La quimioterapia de consolidación se administra cuando la LMA está en remisión. Las personas suelen recibir varios ciclos adicionales de quimioterapia a las pocas semanas del tratamiento inicial para asegurar la destrucción de la mayor cantidad posible de células leucémicas. A diferencia de la leucemia linfocítica aguda, por lo general no se requiere un tratamiento preventivo para proteger el cerebro en los adultos, y tampoco se ha demostrado una mejoría en la tasa de supervivencia con el uso de quimioterapia en dosis bajas a largo plazo (terapia de mantenimiento).

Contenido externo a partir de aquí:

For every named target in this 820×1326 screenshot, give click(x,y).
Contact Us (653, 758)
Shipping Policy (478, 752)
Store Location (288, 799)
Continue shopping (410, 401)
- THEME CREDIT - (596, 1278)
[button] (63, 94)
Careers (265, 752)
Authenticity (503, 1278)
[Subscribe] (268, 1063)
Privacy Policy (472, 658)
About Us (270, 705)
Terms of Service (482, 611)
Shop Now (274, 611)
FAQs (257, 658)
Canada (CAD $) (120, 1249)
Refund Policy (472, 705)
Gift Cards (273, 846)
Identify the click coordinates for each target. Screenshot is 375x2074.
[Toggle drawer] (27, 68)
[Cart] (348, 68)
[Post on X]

Las personas con leucemia promielocítica aguda pueden ser tratadas con un tipo de vitamina A denominada ácido holo-trans-retinoico (tretinoína). La quimioterapia se combina frecuentemente con el ácido holo-trans-retinoico, sobre todo si al inicio la persona tiene un elevado número de glóbulos blancos (leucocitos). Los fármacos arsenicales resultan en especial efectivos contra este subtipo de LMA.

Recidiva

Las personas que no responden al tratamiento, así como las personas jóvenes que están en remisión pero con alto riesgo de recaída (lo que generalmente se identifica por ciertas anomalías cromosómicas), reciben altas dosis de quimioterapia y a continuación un trasplante de células madre (ver Trasplante de células madre).

Cuando se produce una recaída, en especial en una persona que no es candidata a trasplante de células madre, la quimioterapia adicional es menos eficaz y a menudo mal tolerada. Iniciar otro ciclo de quimioterapia resulta más eficaz en las personas jóvenes y en aquellas cuya remisión inicial tuvo una duración superior a 1 año. Los médicos suelen tener en cuenta muchos factores para recomendar un tratamiento de quimioterapia intensivo adicional para las personas que presentan una recaída de LMA. El tratamiento con un medicamento más nuevo (ozogamicina gemtuzumab), que combina un anticuerpo con un antineoplásico, tiene como «diana» específica las células leucémicas y resulta eficaz en algunos casos de recaída. Se están llevando a cabo más pruebas con este fármaco.